"""

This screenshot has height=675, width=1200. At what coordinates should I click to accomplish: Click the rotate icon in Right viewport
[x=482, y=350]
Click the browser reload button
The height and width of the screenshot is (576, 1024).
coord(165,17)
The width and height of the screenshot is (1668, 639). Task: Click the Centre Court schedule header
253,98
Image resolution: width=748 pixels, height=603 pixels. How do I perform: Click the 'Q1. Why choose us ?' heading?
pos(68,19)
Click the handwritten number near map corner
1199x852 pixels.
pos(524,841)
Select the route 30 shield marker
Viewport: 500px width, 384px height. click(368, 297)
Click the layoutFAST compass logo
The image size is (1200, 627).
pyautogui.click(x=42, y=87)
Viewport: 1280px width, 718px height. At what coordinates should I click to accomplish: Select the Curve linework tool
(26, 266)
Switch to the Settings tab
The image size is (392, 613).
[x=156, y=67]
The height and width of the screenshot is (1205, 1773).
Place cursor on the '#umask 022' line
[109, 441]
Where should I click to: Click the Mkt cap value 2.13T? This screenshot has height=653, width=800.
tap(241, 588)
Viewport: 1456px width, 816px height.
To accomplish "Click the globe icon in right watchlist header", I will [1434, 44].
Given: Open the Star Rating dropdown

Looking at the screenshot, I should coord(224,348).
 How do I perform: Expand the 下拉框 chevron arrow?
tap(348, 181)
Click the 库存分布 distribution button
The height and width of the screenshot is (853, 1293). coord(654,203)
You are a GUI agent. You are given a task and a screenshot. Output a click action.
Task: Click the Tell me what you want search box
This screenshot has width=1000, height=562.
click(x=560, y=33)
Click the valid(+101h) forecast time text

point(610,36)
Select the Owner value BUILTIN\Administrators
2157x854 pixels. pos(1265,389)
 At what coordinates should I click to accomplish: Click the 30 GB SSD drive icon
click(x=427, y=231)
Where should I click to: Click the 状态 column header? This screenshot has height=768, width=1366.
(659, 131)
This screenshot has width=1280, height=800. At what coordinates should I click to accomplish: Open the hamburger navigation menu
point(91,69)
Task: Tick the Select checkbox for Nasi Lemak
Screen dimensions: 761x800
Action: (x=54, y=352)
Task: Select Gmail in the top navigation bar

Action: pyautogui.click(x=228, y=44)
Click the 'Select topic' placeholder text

"""

#### ASSIGNED TASK
An exact copy of all the records is the expected answer.

#### SOLVED PROBLEM
This screenshot has height=675, width=1200. At what coordinates should I click to accomplish: Click the rotate icon in Right viewport
[x=482, y=350]
Click the browser reload button
The height and width of the screenshot is (576, 1024).
coord(165,17)
The width and height of the screenshot is (1668, 639). Task: Click the Centre Court schedule header
253,98
Image resolution: width=748 pixels, height=603 pixels. How do I perform: Click the 'Q1. Why choose us ?' heading?
pos(68,19)
Click the handwritten number near map corner
1199x852 pixels.
pos(524,841)
Select the route 30 shield marker
Viewport: 500px width, 384px height. click(368, 297)
Click the layoutFAST compass logo
The image size is (1200, 627).
pyautogui.click(x=42, y=87)
Viewport: 1280px width, 718px height. At what coordinates should I click to accomplish: Select the Curve linework tool
(26, 266)
Switch to the Settings tab
The image size is (392, 613).
[x=156, y=67]
The height and width of the screenshot is (1205, 1773).
Place cursor on the '#umask 022' line
[109, 441]
Where should I click to: Click the Mkt cap value 2.13T? This screenshot has height=653, width=800.
tap(241, 588)
Viewport: 1456px width, 816px height.
To accomplish "Click the globe icon in right watchlist header", I will [1434, 44].
Given: Open the Star Rating dropdown

Looking at the screenshot, I should coord(224,348).
 How do I perform: Expand the 下拉框 chevron arrow?
tap(348, 181)
Click the 库存分布 distribution button
The height and width of the screenshot is (853, 1293). coord(654,203)
You are a GUI agent. You are given a task and a screenshot. Output a click action.
Task: Click the Tell me what you want search box
This screenshot has width=1000, height=562.
click(x=560, y=33)
Click the valid(+101h) forecast time text

point(610,36)
Select the Owner value BUILTIN\Administrators
2157x854 pixels. pos(1265,389)
 At what coordinates should I click to accomplish: Click the 30 GB SSD drive icon
click(x=427, y=231)
Where should I click to: Click the 状态 column header? This screenshot has height=768, width=1366.
(659, 131)
This screenshot has width=1280, height=800. At what coordinates should I click to accomplish: Open the hamburger navigation menu
point(91,69)
Task: Tick the Select checkbox for Nasi Lemak
Screen dimensions: 761x800
Action: (x=54, y=352)
Task: Select Gmail in the top navigation bar

Action: pyautogui.click(x=228, y=44)
Click the 'Select topic' placeholder text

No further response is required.